Copy exactly, please, each line of the data below until the line that contains "http://www.texasagriculture.gov/ (182, 825)" has been copied, beginning at the top.

· · · · · · ·

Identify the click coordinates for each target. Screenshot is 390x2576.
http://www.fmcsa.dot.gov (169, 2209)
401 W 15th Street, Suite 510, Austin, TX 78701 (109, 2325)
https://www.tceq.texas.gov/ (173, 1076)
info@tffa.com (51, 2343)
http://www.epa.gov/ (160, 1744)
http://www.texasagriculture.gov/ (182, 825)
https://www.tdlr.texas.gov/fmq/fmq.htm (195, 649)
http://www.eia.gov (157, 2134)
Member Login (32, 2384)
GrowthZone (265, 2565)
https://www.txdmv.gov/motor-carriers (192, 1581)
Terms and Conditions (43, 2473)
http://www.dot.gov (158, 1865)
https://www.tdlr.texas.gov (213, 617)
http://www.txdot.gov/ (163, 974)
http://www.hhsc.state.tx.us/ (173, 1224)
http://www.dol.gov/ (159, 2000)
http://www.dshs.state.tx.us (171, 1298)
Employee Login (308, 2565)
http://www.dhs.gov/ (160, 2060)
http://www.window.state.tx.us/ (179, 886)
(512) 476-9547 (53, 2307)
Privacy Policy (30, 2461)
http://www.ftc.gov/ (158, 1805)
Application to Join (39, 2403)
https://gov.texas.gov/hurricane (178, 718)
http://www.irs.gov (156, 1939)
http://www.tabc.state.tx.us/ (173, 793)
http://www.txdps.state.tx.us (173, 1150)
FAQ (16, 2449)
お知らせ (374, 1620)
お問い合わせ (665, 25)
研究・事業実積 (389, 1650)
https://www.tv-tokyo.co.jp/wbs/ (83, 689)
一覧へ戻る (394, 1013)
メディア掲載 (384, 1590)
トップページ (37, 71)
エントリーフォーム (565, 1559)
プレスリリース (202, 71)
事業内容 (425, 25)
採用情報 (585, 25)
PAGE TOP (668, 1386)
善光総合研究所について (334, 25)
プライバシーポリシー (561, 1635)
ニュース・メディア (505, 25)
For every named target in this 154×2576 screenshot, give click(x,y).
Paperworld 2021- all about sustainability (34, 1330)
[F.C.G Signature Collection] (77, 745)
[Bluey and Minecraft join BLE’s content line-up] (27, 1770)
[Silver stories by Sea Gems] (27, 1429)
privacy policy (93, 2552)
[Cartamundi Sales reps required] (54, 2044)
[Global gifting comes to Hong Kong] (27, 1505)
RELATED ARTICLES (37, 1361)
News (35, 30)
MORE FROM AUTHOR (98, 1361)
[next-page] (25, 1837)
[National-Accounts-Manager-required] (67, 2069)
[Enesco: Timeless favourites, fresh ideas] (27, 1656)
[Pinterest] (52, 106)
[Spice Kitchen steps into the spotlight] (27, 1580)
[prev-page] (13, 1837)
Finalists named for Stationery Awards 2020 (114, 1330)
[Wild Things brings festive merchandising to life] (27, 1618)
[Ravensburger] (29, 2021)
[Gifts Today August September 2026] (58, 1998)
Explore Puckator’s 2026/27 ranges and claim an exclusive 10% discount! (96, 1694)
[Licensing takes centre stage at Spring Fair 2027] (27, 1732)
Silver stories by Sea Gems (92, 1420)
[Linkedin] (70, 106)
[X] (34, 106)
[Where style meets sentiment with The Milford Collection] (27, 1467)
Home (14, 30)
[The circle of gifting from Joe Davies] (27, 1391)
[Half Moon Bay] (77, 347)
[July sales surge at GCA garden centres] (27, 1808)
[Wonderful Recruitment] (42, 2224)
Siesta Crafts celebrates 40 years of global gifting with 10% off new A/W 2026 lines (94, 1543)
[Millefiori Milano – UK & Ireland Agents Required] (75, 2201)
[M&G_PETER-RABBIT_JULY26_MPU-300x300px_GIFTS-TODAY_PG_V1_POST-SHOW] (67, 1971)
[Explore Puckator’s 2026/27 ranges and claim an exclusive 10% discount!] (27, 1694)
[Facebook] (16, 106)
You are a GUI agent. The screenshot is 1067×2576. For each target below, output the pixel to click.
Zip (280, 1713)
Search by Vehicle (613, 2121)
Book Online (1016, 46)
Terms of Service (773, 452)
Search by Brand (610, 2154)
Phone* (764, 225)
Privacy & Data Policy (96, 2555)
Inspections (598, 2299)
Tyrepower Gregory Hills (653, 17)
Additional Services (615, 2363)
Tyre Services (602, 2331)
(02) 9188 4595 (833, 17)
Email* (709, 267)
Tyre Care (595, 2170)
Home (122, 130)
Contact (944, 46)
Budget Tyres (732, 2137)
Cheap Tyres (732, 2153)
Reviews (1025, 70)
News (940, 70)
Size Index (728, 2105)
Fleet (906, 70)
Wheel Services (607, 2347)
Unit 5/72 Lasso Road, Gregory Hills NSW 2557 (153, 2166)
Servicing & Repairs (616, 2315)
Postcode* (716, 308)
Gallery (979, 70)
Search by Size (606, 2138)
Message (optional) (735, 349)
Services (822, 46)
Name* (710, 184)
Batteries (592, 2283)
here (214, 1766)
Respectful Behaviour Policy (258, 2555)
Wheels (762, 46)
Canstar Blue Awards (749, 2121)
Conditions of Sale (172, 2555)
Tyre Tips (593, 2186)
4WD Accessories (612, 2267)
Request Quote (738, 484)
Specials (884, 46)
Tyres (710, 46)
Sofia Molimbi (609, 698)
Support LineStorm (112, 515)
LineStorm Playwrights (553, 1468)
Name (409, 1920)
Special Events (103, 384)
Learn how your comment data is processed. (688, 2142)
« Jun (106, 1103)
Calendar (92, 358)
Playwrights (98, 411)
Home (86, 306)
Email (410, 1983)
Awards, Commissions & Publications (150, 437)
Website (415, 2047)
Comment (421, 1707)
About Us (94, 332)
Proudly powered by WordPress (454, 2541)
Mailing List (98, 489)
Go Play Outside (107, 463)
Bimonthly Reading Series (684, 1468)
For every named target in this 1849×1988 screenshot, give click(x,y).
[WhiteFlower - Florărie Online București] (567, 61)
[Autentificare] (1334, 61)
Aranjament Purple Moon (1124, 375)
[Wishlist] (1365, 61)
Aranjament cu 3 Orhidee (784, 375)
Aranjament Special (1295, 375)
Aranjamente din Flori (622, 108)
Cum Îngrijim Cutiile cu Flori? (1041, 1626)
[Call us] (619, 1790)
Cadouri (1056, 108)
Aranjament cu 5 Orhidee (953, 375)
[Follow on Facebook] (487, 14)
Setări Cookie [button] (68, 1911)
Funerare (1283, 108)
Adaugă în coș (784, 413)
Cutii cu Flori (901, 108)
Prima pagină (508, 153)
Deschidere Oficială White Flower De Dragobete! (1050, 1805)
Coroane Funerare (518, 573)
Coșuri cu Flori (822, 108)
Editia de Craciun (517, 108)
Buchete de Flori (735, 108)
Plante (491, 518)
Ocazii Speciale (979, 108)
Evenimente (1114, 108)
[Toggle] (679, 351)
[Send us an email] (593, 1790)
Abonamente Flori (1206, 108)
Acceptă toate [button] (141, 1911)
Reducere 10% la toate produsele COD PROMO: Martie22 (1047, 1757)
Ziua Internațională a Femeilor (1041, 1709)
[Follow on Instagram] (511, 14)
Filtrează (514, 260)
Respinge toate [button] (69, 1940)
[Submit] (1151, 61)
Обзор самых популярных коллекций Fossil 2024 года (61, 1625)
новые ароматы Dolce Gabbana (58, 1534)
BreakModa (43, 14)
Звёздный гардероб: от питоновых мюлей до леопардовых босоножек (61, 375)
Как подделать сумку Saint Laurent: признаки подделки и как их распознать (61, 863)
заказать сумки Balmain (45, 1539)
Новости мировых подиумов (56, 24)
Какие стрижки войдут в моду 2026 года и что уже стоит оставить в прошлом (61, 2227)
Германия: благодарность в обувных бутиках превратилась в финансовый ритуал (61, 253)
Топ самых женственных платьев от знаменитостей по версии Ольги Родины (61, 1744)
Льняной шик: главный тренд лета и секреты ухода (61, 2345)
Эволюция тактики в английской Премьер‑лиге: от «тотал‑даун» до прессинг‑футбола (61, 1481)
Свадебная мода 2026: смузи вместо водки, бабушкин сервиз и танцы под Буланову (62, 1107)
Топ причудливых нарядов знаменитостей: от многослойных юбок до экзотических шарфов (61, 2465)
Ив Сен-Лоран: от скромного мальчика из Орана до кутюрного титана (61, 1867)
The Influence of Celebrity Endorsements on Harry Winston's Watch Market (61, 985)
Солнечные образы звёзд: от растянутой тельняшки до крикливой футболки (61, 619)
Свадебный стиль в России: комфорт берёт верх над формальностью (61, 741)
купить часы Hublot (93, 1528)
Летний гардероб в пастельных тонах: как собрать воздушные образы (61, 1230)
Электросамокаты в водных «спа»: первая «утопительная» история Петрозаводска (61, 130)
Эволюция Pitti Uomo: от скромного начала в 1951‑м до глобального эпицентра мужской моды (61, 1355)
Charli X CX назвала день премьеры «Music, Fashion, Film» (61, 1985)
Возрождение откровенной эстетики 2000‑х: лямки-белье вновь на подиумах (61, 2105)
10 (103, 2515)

· · · · · · ·

> **Solution for this problem**:
Identify the click coordinates for each target. Screenshot is 390x2576.
http://www.fmcsa.dot.gov (169, 2209)
401 W 15th Street, Suite 510, Austin, TX 78701 (109, 2325)
https://www.tceq.texas.gov/ (173, 1076)
info@tffa.com (51, 2343)
http://www.epa.gov/ (160, 1744)
http://www.texasagriculture.gov/ (182, 825)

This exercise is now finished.